§ **Excerpted records**
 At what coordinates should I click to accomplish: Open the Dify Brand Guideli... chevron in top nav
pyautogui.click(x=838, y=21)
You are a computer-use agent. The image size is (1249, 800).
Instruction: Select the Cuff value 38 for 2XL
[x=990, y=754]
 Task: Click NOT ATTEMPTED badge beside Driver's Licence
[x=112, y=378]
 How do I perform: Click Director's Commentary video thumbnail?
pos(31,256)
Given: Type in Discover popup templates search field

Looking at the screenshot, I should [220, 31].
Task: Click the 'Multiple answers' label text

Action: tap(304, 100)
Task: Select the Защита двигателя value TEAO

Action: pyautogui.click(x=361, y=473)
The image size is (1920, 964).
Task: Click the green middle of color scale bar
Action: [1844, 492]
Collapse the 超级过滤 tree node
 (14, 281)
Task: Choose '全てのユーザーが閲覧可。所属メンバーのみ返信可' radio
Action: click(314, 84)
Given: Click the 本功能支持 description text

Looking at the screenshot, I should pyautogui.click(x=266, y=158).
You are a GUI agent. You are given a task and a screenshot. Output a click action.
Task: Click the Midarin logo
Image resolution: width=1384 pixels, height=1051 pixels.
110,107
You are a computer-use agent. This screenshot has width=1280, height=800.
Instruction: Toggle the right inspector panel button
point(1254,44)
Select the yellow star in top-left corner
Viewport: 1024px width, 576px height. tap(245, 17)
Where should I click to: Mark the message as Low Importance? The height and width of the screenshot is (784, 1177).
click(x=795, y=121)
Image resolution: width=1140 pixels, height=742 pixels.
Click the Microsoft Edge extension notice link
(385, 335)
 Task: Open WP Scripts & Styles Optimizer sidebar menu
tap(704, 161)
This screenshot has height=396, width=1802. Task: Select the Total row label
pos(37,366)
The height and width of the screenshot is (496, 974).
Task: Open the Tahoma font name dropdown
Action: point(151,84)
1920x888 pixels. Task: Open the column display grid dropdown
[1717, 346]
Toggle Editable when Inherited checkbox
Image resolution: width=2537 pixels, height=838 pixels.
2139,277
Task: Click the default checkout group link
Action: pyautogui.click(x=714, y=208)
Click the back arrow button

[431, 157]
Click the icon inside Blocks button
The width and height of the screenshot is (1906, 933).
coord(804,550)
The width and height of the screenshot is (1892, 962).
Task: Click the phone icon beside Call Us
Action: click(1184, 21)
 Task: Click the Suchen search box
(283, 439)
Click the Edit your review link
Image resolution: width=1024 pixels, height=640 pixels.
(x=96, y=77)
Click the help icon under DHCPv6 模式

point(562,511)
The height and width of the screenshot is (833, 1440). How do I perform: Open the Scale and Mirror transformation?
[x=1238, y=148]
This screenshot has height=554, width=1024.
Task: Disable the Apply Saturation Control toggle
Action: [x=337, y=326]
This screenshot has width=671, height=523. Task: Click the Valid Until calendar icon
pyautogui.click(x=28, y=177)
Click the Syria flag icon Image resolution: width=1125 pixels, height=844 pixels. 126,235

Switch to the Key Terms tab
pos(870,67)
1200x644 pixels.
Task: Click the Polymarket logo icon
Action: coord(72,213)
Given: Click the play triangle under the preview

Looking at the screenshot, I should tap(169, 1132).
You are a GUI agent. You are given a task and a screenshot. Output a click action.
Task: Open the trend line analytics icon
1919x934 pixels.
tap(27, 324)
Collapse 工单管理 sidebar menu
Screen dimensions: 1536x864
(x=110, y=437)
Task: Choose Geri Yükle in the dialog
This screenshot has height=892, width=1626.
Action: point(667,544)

§ **Required work**
Answer with one number only: how many lines above contain the word "agent".

§ **Answer for this exercise**
4